The River Bank Guest House in Elkton, Ore., is nestled along the legendary Umpqua River. The facility's rustic decor, modern amenities and scenic location make it an ideal base for sportsmen exploring the area's hunting and fishing opportunities.
As for my turkey-hunting experience in Oregon, well, let's just say it turned out short and sweet. After an abbreviated night at the River Bank Guest House, we rose before dawn to meet Smith and his guides at 4:30 a.m. I and another writer were assigned to guide Dave Powell, who had already scouted a productive hay field adjacent to an active roost site and tucked a ground blind into a nearby fence row. Dropping us off at the blind, Powell explained that a large group of birds was roosted in a nearby woodlot and -- if they followed the same script they had in recent days -- was likely to fly down and pass within bow range of our blind on their way to their preferred feeding area.
Anyone who has more than a little turkey-hunting experience knows such scenarios rarely play out according to plan, but on this morning, Powell may as well been controlling the flock from his truck with a remote-control. Even before the sun had climbed above the horizon, the birds were gobbling. And in the fuzzy pink glow of sunrise, we could see black specks slowly working their way in our direction.
The back deck of the River Bank Guest House in Elkton, Ore., offers spectacular views of the legendary Umpqua River.

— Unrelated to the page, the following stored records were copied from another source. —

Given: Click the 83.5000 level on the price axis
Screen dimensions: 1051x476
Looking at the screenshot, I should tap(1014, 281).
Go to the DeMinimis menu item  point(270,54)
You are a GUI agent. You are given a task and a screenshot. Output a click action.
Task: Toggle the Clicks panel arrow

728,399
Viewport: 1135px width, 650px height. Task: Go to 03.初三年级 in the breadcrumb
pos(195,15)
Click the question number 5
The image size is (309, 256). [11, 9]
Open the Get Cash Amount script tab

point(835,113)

Bald eagles can often be seen gliding over the water in search of their next meal.
Although the main group of birds passed about 150 yards out into the field, a straggling 2-year-old tom just couldn't resist the urge to investigate our decoys and the sweet hen music emanating from our blind. After a brief conversation to determine who would take the day's first shot, I drew my brand new bow and unleashed a deadly shaft. Standing over that tom before 7 a.m., with barely 20 minutes of shooting light expired, I felt just a twinge of disappointment that my Oregon turkey hunt was over almost before it began. All the credit belongs to Powell, save for a single, 10-ring accurate shot at 30 yards.

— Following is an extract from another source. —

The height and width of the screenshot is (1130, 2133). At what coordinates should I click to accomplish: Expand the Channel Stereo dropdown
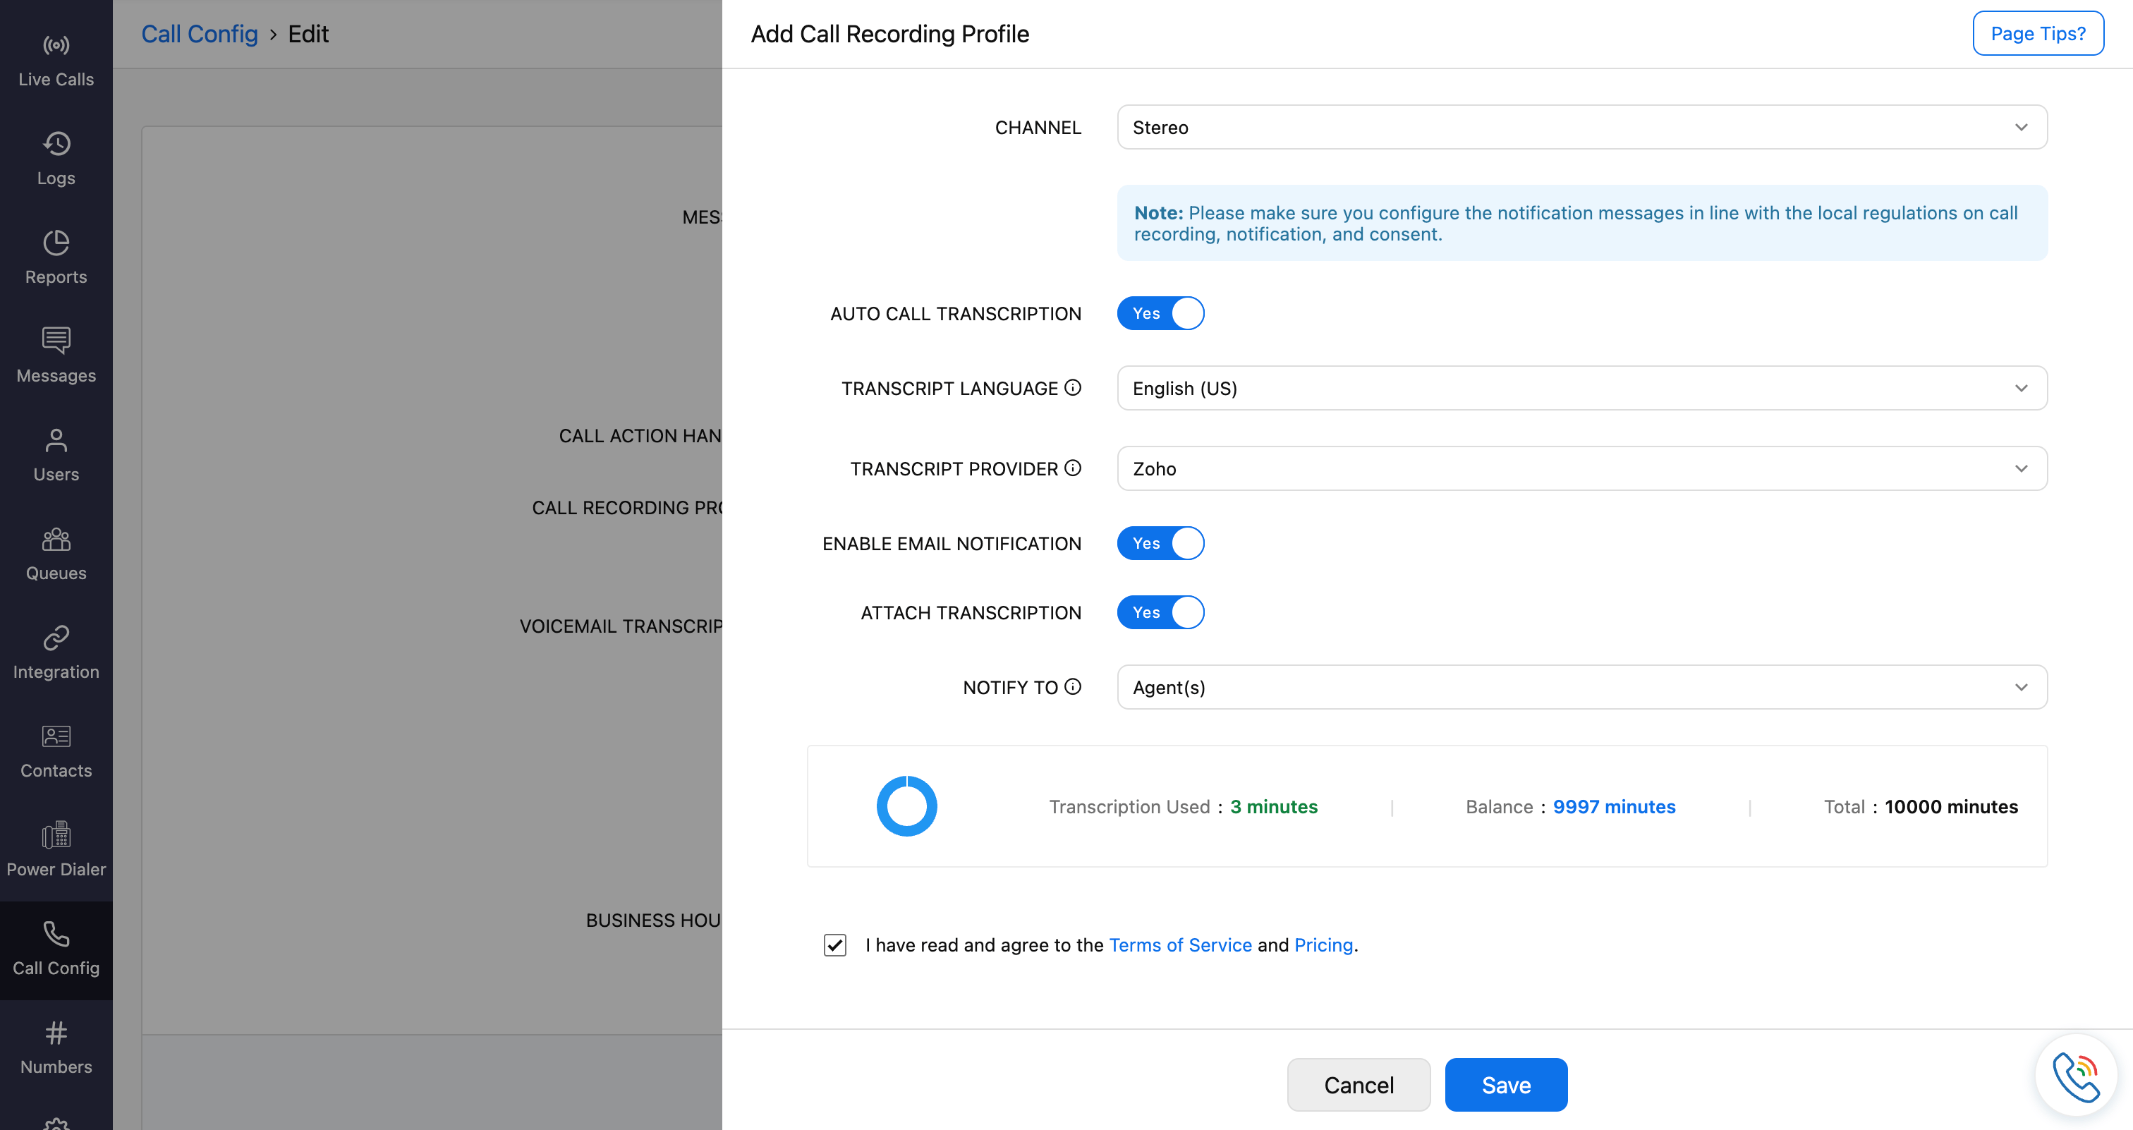1582,127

We spent the rest of the day trying to get a gobbler for my hunting partner. Although he didn't tag out, he did get to full draw on three stud gobblers and partake in several other heart-pounding near misses. At one point, Powell and I found ourselves face down in tall grass with no fewer than six gobblers going crazy around us, but our cohort simply couldn't get a shot from his concealed position. To say it was intense would be an understatement!

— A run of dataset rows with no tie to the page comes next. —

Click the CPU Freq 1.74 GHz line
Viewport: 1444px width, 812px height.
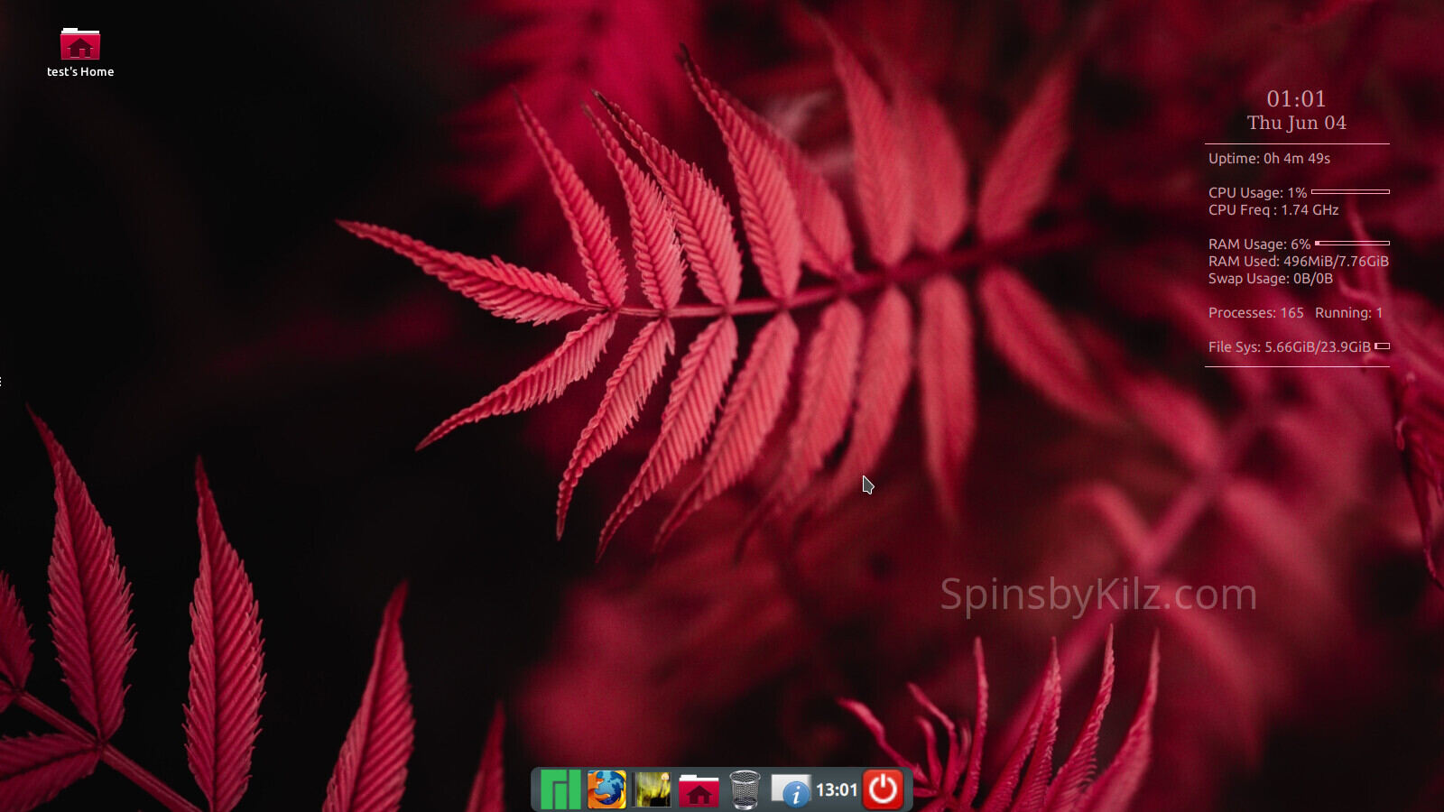[x=1273, y=210]
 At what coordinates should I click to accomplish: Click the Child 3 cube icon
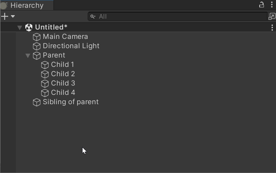coord(45,83)
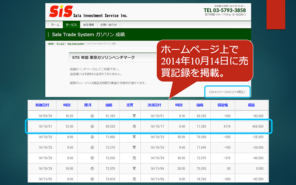This screenshot has width=296, height=185.
Task: Click the SiS company logo
Action: pos(60,12)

The following day found me back on a plane. As I headed East at 500 mph, I relived the whirlwind trip in my mind. Yes, my time in Oregon had been a total success. I'd managed to build a great bow and arrow a terrific tom -- all in less than 24 hours. It was an awesome experience, but next time, I think I'll let myself enjoy it just a little bit longer.
Because when it comes to first-class bowhunting gear and terrific turkey hunting, southwestern Oregon is tough to beat.